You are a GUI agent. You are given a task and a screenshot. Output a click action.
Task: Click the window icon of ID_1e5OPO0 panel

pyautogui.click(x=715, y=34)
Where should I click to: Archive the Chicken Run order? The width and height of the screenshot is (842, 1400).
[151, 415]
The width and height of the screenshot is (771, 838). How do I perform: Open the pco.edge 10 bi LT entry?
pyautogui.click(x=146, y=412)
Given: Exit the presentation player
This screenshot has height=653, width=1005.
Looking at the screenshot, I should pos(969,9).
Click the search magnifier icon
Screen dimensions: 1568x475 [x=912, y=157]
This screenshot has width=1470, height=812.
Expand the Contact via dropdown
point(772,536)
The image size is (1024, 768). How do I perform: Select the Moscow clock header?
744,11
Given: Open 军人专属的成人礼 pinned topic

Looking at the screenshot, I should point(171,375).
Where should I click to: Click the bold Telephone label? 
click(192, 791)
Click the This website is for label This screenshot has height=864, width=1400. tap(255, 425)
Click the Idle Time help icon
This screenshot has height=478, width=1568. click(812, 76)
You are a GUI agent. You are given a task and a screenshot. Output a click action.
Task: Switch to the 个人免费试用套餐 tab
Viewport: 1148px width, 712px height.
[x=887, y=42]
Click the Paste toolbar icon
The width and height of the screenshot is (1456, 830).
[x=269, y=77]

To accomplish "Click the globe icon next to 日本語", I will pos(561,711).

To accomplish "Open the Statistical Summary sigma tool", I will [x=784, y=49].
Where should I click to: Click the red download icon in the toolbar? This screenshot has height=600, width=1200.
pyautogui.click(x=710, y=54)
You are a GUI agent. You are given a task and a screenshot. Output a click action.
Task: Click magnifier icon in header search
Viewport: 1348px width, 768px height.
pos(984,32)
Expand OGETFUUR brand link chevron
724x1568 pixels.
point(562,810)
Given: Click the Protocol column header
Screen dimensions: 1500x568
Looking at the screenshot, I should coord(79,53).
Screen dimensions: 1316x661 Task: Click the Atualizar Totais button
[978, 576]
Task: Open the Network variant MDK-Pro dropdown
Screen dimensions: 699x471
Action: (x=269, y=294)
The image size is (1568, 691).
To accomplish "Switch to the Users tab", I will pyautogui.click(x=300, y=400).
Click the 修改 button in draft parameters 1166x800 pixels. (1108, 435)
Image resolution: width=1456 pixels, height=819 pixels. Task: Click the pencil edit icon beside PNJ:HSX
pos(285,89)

—————

» **WRITTEN INSTRUCTION**
Return all of the entries above word for word, with no changes.

» **FINAL ANSWER**
You are a GUI agent. You are given a task and a screenshot. Output a click action.
Task: Click the window icon of ID_1e5OPO0 panel

pyautogui.click(x=715, y=34)
Where should I click to: Archive the Chicken Run order? The width and height of the screenshot is (842, 1400).
[151, 415]
The width and height of the screenshot is (771, 838). How do I perform: Open the pco.edge 10 bi LT entry?
pyautogui.click(x=146, y=412)
Given: Exit the presentation player
This screenshot has height=653, width=1005.
Looking at the screenshot, I should pos(969,9).
Click the search magnifier icon
Screen dimensions: 1568x475 [x=912, y=157]
This screenshot has width=1470, height=812.
Expand the Contact via dropdown
point(772,536)
The image size is (1024, 768). How do I perform: Select the Moscow clock header?
744,11
Given: Open 军人专属的成人礼 pinned topic

Looking at the screenshot, I should point(171,375).
Where should I click to: Click the bold Telephone label? 
click(192, 791)
Click the This website is for label This screenshot has height=864, width=1400. tap(255, 425)
Click the Idle Time help icon
This screenshot has height=478, width=1568. click(812, 76)
You are a GUI agent. You are given a task and a screenshot. Output a click action.
Task: Switch to the 个人免费试用套餐 tab
Viewport: 1148px width, 712px height.
[x=887, y=42]
Click the Paste toolbar icon
The width and height of the screenshot is (1456, 830).
[x=269, y=77]

To accomplish "Click the globe icon next to 日本語", I will pos(561,711).

To accomplish "Open the Statistical Summary sigma tool", I will [x=784, y=49].
Where should I click to: Click the red download icon in the toolbar? This screenshot has height=600, width=1200.
pyautogui.click(x=710, y=54)
You are a GUI agent. You are given a task and a screenshot. Output a click action.
Task: Click magnifier icon in header search
Viewport: 1348px width, 768px height.
pos(984,32)
Expand OGETFUUR brand link chevron
724x1568 pixels.
point(562,810)
Given: Click the Protocol column header
Screen dimensions: 1500x568
Looking at the screenshot, I should coord(79,53).
Screen dimensions: 1316x661 Task: Click the Atualizar Totais button
[978, 576]
Task: Open the Network variant MDK-Pro dropdown
Screen dimensions: 699x471
Action: (x=269, y=294)
The image size is (1568, 691).
To accomplish "Switch to the Users tab", I will pyautogui.click(x=300, y=400).
Click the 修改 button in draft parameters 1166x800 pixels. (1108, 435)
Image resolution: width=1456 pixels, height=819 pixels. Task: Click the pencil edit icon beside PNJ:HSX
pos(285,89)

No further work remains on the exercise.